Of the entries below, repeat exactly only those lines from the one containing "Image resolution: width=706" through the last line, with pictures omitted.

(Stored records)
____
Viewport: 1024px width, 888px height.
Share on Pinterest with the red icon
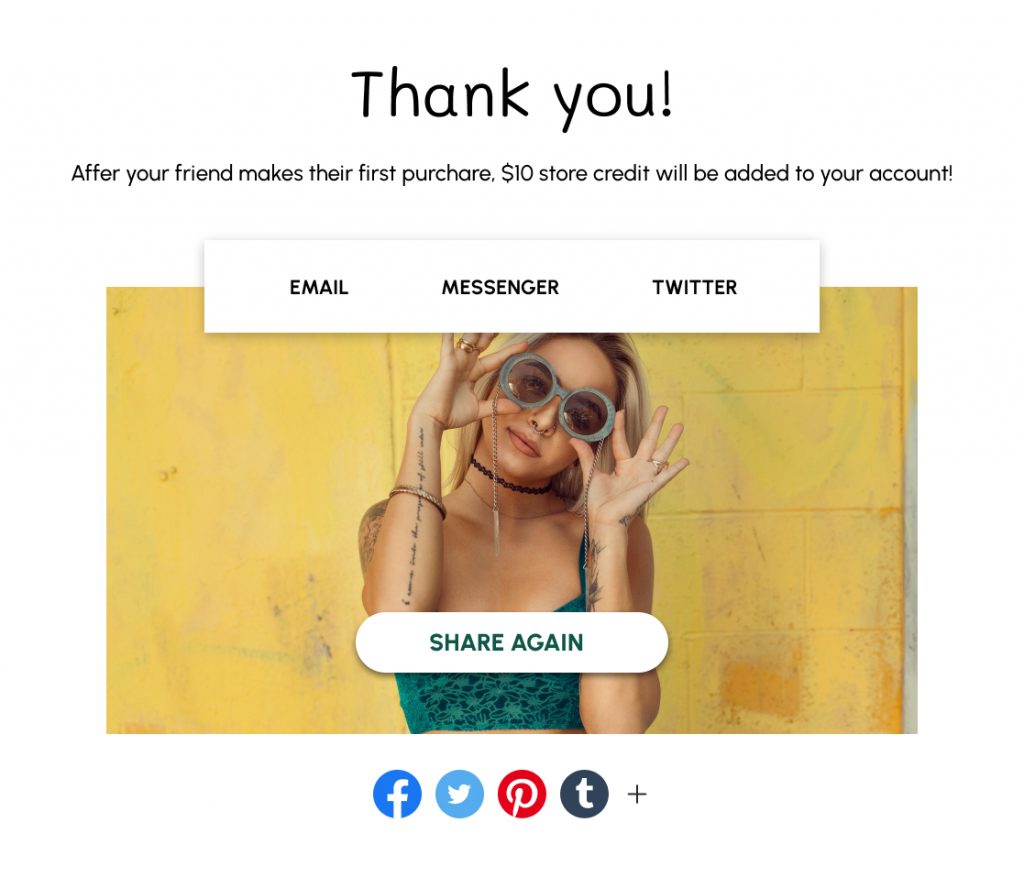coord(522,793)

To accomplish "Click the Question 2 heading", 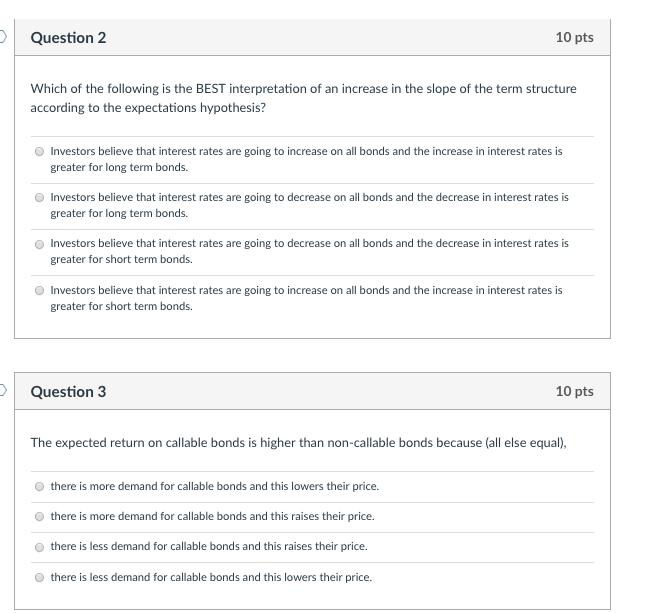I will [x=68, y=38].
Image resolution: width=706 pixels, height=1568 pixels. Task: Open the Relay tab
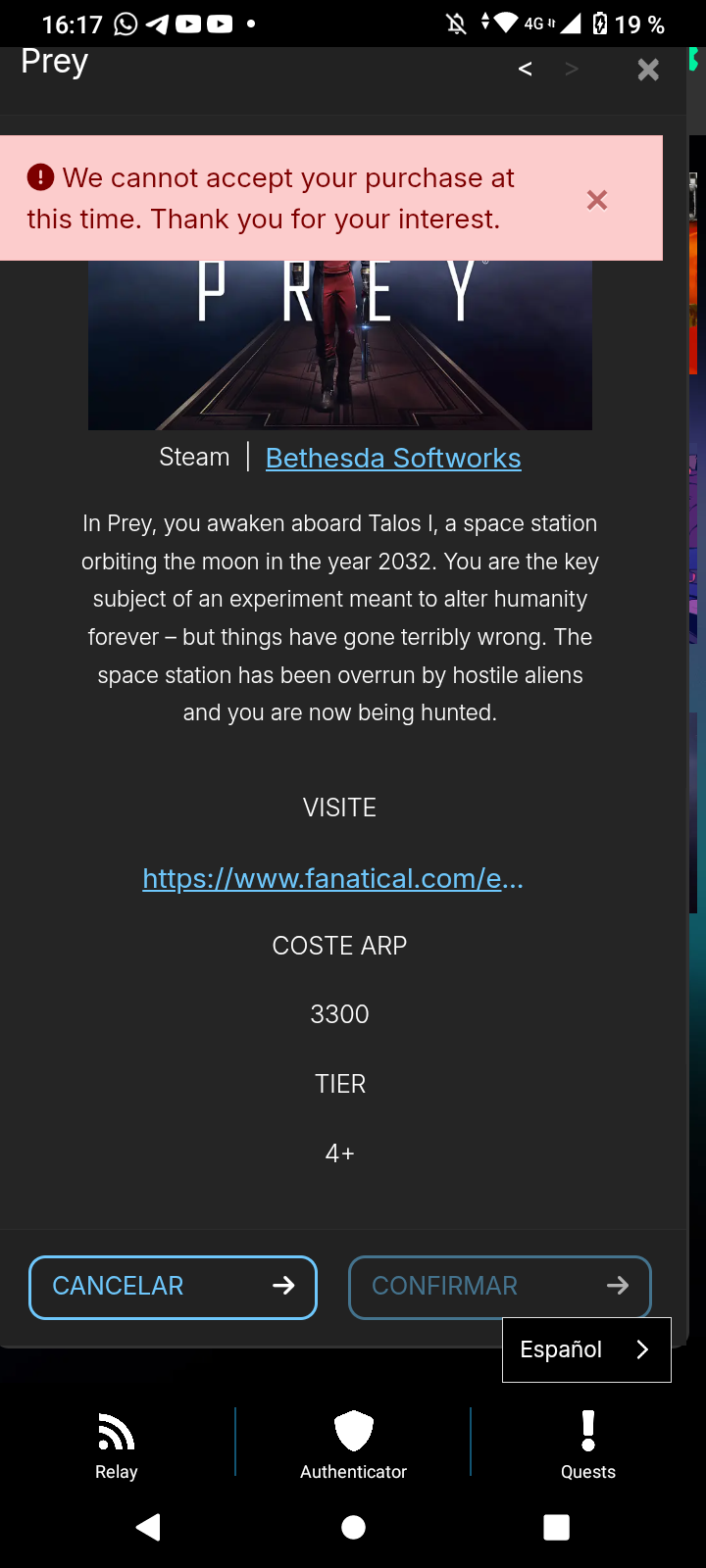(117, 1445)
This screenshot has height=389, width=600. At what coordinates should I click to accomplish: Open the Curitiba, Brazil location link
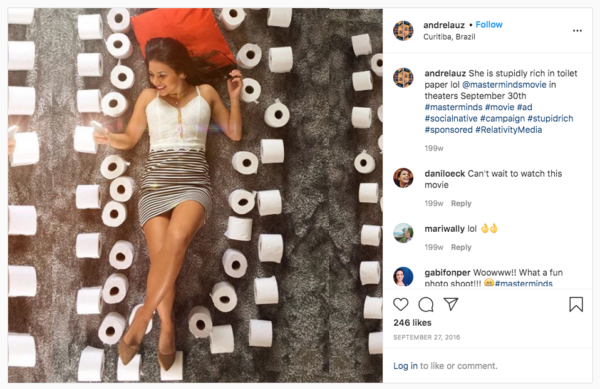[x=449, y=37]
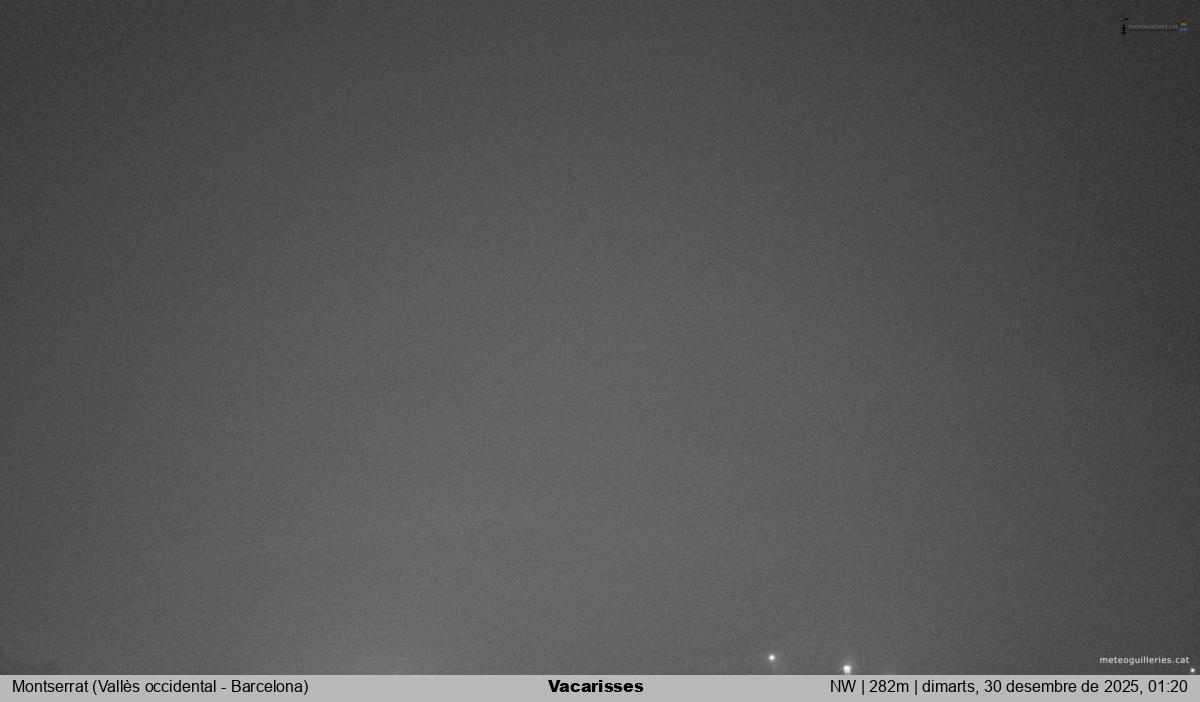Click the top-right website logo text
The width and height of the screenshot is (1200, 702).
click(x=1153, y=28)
____
- [Exercise response]
Image resolution: width=706 pixels, height=1568 pixels. Task: Open the Relay tab
(117, 1445)
This screenshot has height=389, width=600. At what coordinates should I click to accomplish: Open the Curitiba, Brazil location link
[x=449, y=37]
Click the top-right website logo text
The width and height of the screenshot is (1200, 702).
click(x=1153, y=28)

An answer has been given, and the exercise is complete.